One of the neatest things about SCTP is that a single SCTP connection—”association” in SCTP lingo—can be multiplexed into any number of streams and these streams really do operate in parallel. There’s no head-of-line contention like in TCP where the whole connection gets plugged up if a packet arrives out of order. In SCTP, if one stream gets plugged up, all the other streams are entirely unaffected. This also has the benefit, of course, that you can have a multiple connections without the overhead of creating multiple connections; research evidently like to see how this will apply to HTTP. For me, I would have guessed the nicest application of SCTP would be SSH tunnelling and port forwarding and whatnot and I was a little disappointed to see no one’s taken a look at SSH over SCTP in a serious way.

One of the more troublesome aspects of SCTP is that the number of streams your “association” contains is negotiated at initialization time; by my reading of the RFC, there’s no way to add or remove streams dynamically.

So this morning I set up a little experiment to see how SCTP—or Michael Tuexen’s kernel extension for OS X anyway—would fare with absurd numbers of streams.

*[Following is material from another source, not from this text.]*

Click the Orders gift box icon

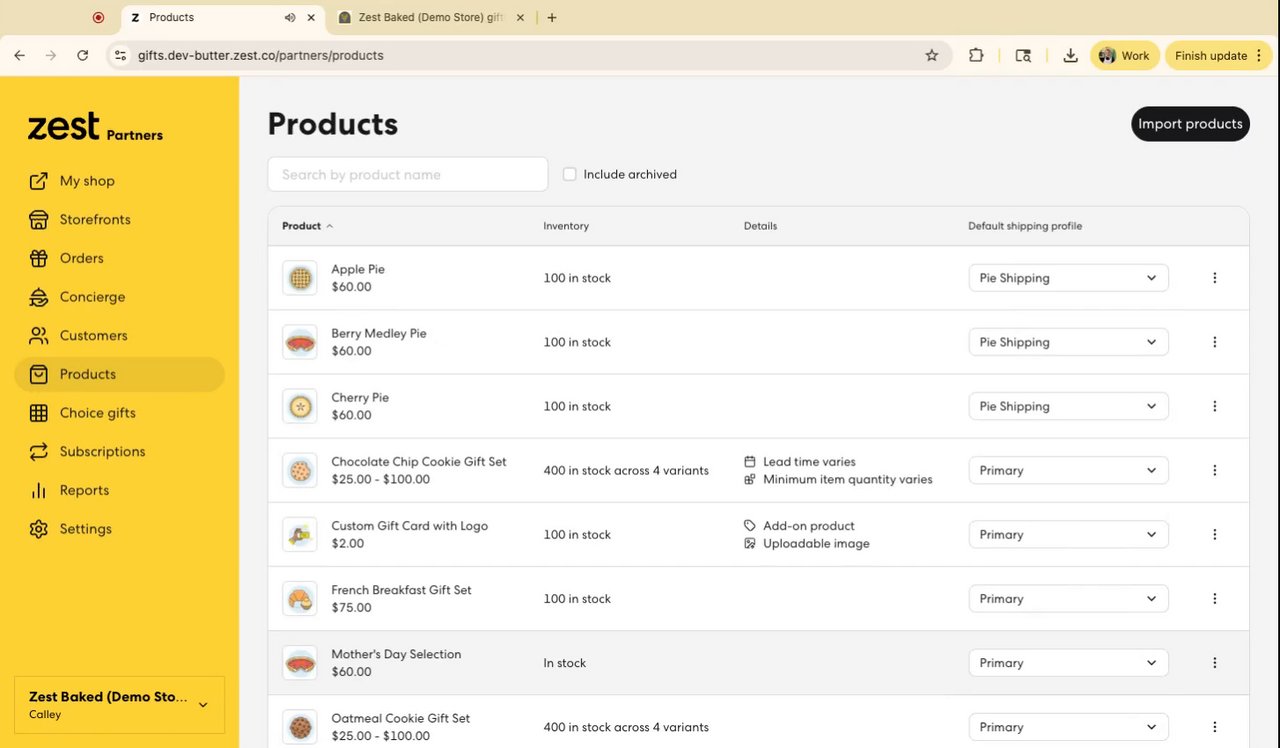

I figured if you could create an association with a tonne of streams without any noticeable performance degradation, the limitation of having to specify the number of streams up front wouldn’t be so bad.

The bad news is that even though the RFC does give you theoretically 65000 streams, I started getting “Invalid argument” errors as soon as I started getting up to about 2000 streams. The good news is there was no change at all in performance or server/client behaviour whether I had/used 1 stream or 2000 streams. I suspect there are some possibly large memory structures built inside the kernel when you establish an association with 2000 streams, but that’s hard to see from userspace. If I get time I’ll poke through the source code to see how things are structured.

The other bad news is that SCTP is slow. Sending data as fast as I could to ::1 (my local machine, not over the network) was about a quarter as fast as TCP. I don’t think there’s much about SCTP that would require this slowness; it’s almost certainly due just to the immaturity of the implementation. This implementation, if I remember right, was taken from FreeBSD. I’ve heard stories that Linux’ SCTP implementation is the worst of all, much slower even that FreeBSD’s, which is sad, but maybe things have improved recently.

There’s another big advantage of SCTP—multi-homing—which I haven’t had time to play with. With multi-homing I could, theoretically, establish an association/connection over wired Ethernet, then transition to WiFi, with the connection totally unbroken and, what’s more, the application-layer totally unaware that anything had happened. I’m thinking with a bit of work one could even migrate SSH sessions from one host to another. It could be cool beans.

I’m sure there’s some irony in me putting effort into playing around with these networking protocols just so I can talk to myself. Now I know how Esperanto speakers must feel. It’s fun, though.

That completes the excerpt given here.